'''

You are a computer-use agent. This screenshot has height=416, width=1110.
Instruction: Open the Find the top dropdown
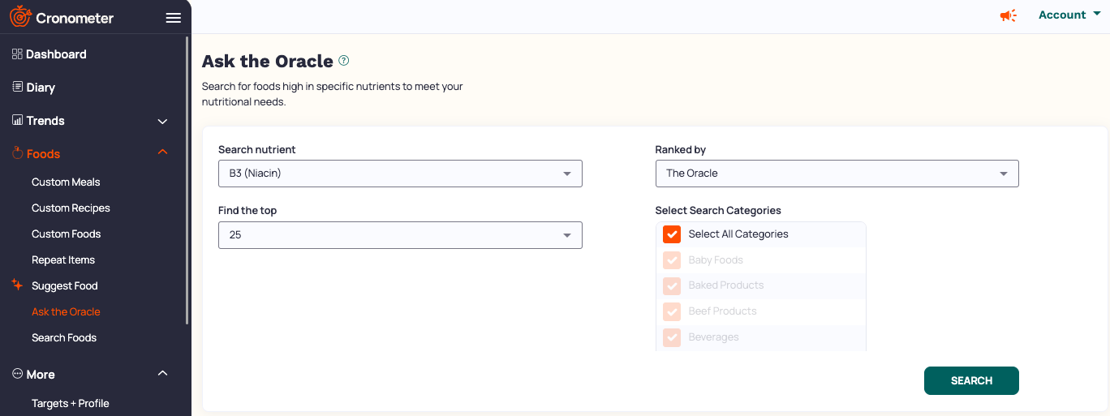pos(400,235)
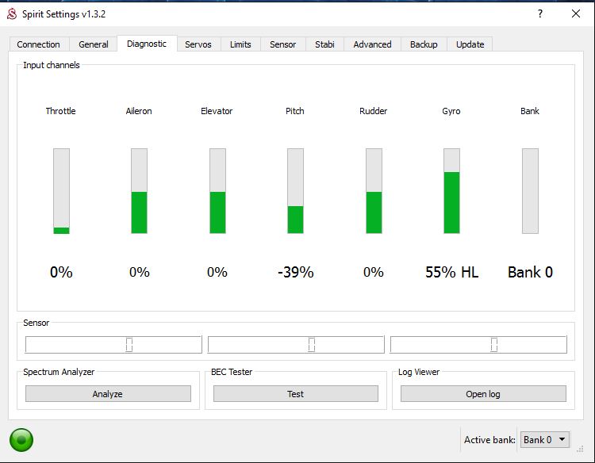Click the Gyro channel level bar

tap(451, 191)
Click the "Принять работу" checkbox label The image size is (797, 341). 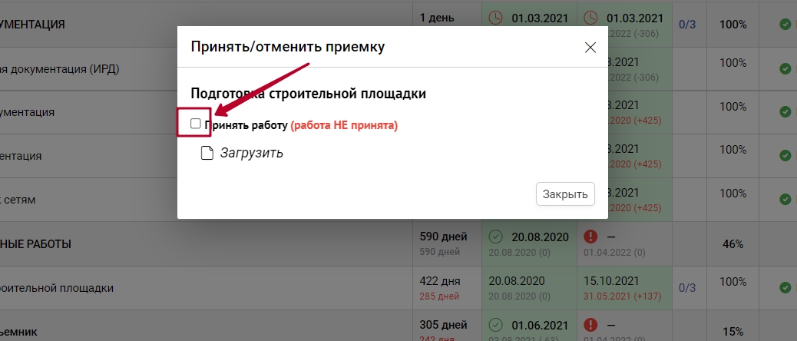tap(246, 124)
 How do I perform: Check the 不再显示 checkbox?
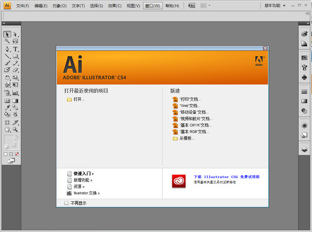[x=66, y=203]
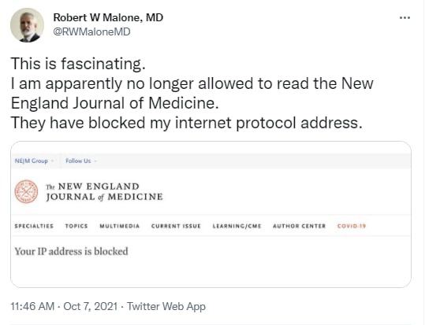Open the embedded NEJM screenshot image
425x325 pixels.
pos(211,214)
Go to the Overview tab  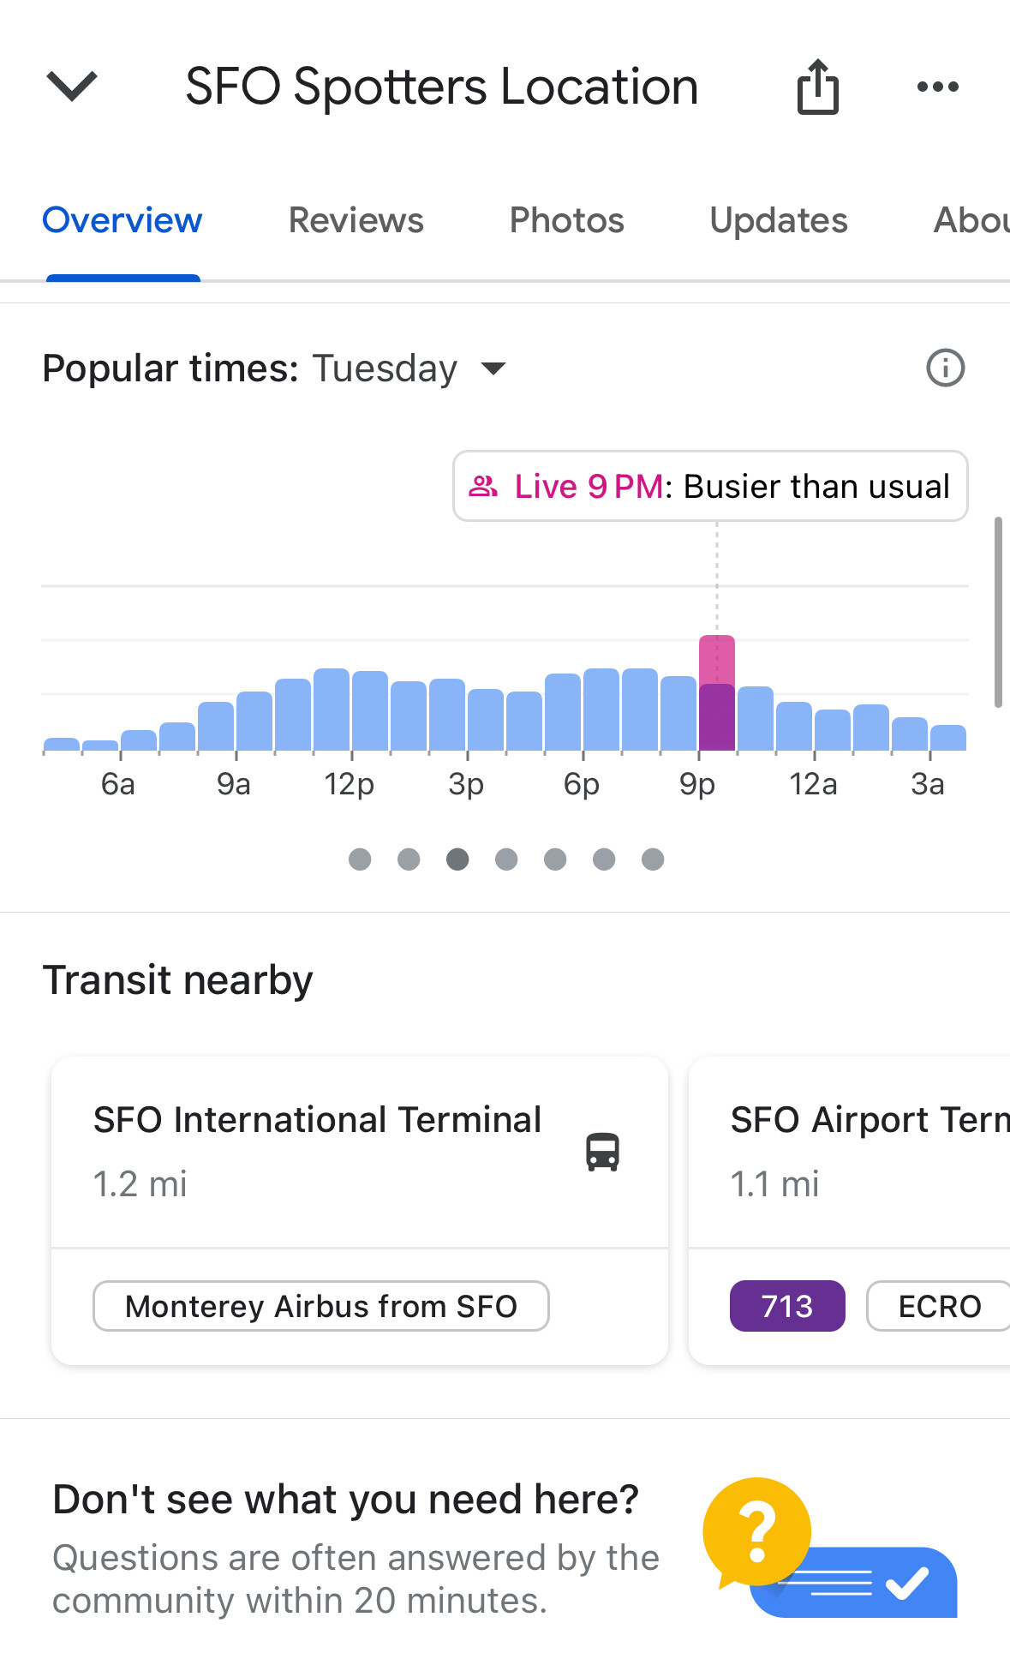click(x=123, y=220)
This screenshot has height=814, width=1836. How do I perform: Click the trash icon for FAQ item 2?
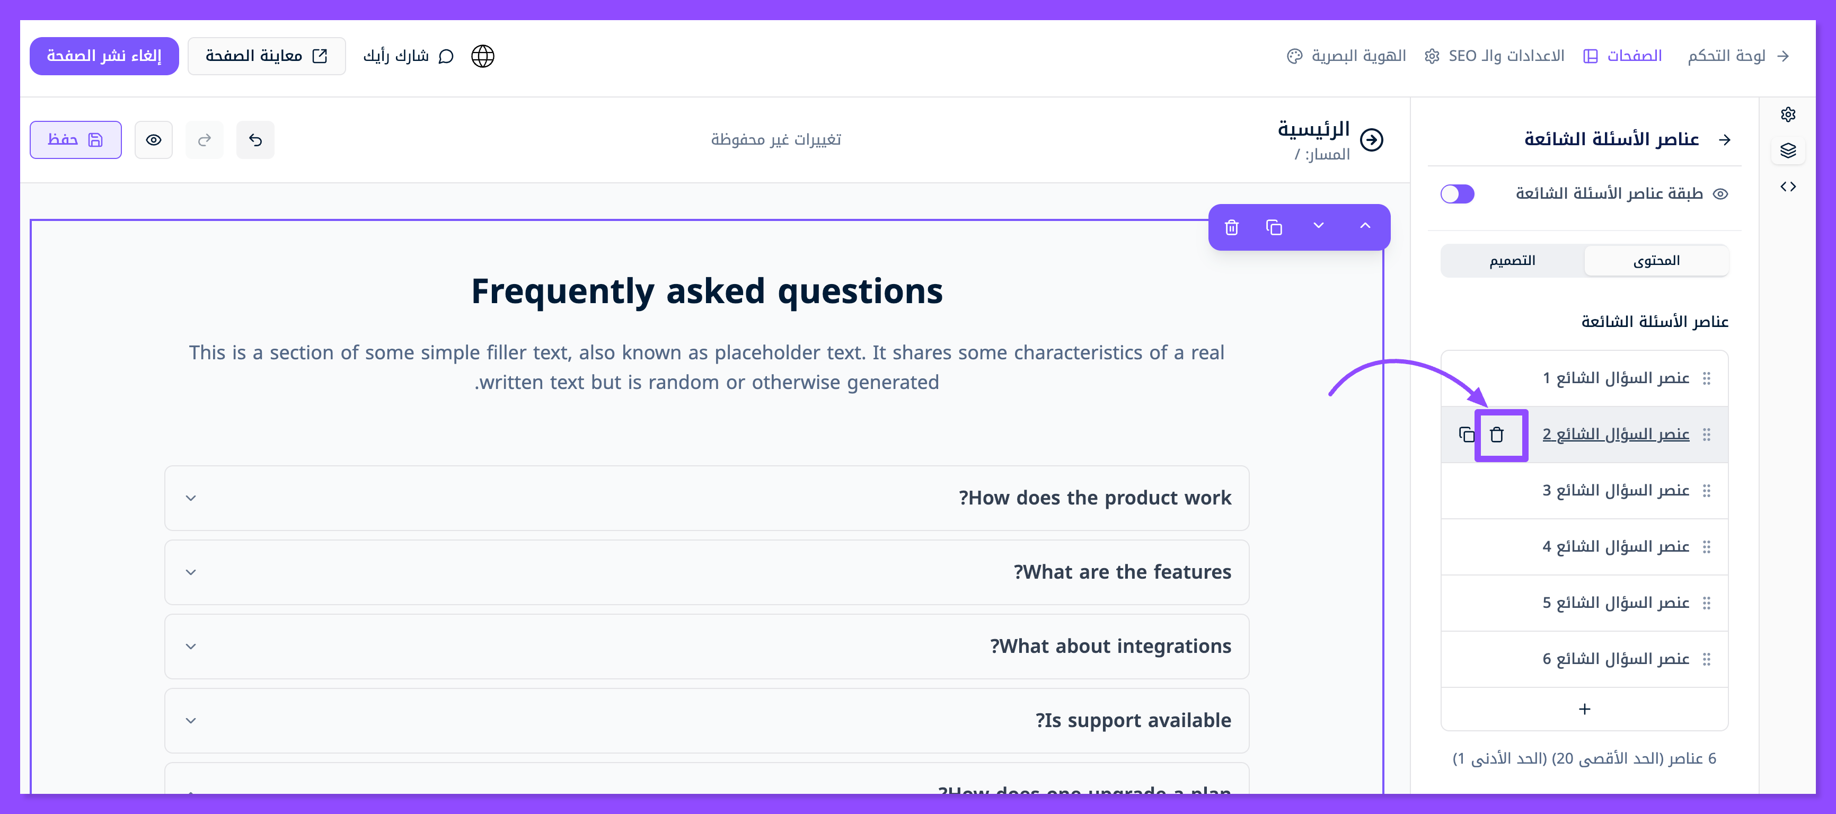(x=1497, y=435)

'''

**Exercise description:**
Your answer must be the exact lines from the one containing "This screenshot has height=814, width=1836." through the last line of the records above, with both included and no pictures.

**Reply to the task:**
This screenshot has height=814, width=1836. How do I perform: Click the trash icon for FAQ item 2?
(x=1497, y=435)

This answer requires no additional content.